Wednesday, June 27, 2007

reCAPTCHA & Other Reads

You know how leaving comments on people's blogs sometimes involves having to figure out some squiggly alphabets that are hard to read? Well, I just learned that some of these are linked to reCAPTCHA, a programme that digitises old scanned texts by having humans solve these 'puzzles' around the world, all the time. It's pretty interesting and if you go to the site, you can actually help digitise scanned words. (After 20 'successes', I also realised it's easy to get addicted to reCAPTCHAing.) Anyway, never once did it cross my mind that all those annoying validation processes potentially have a noble cause.

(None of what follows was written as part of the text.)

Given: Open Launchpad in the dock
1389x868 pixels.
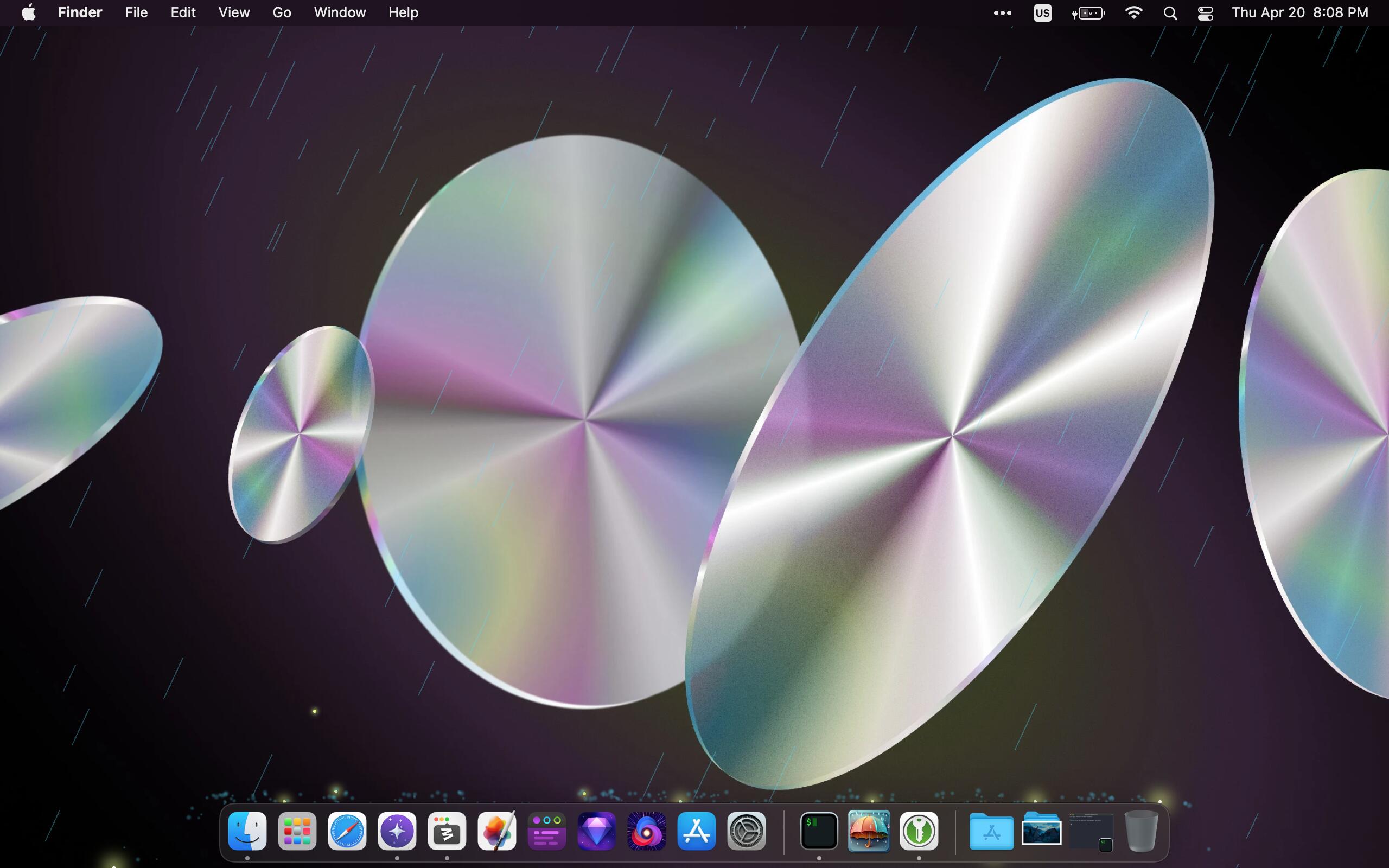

Two other pretty good reads:
The Worst Jobs in Science 2007 (from Popular Science) - think 'Whale-Feces Researcher' or 'Elephant Vasectomist'
The Formula (from New Yorker) - what if we built a machine to predict hit movies?

2 comments:

HuiChuan said...

cool! yeah, heard about it too, that we're actually helping to digitise scanned text. not really read about it's methods and all yet, but i find it strange that when typed incorrectly, the computer rejects it. Does the computer already recognize the text?

a passing cloud said...

from the reCAPTCHA website:

"But if a computer can't read such a CAPTCHA, how does the system know the correct answer to the puzzle? Here's how: Each new word that cannot be read correctly by OCR (Optical Character Recognition) is given to a user in conjunction with another word for which the answer is already known. The user is then asked to read both words. If they solve the one for which the answer is known, the system assumes their answer is correct for the new one. The system then gives the new image to a number of other people to determine, with higher confidence, whether the original answer was correct."

But some sites just give you random alphabets mixed with numbers, not actual words. I hate those and always get 'em wrong.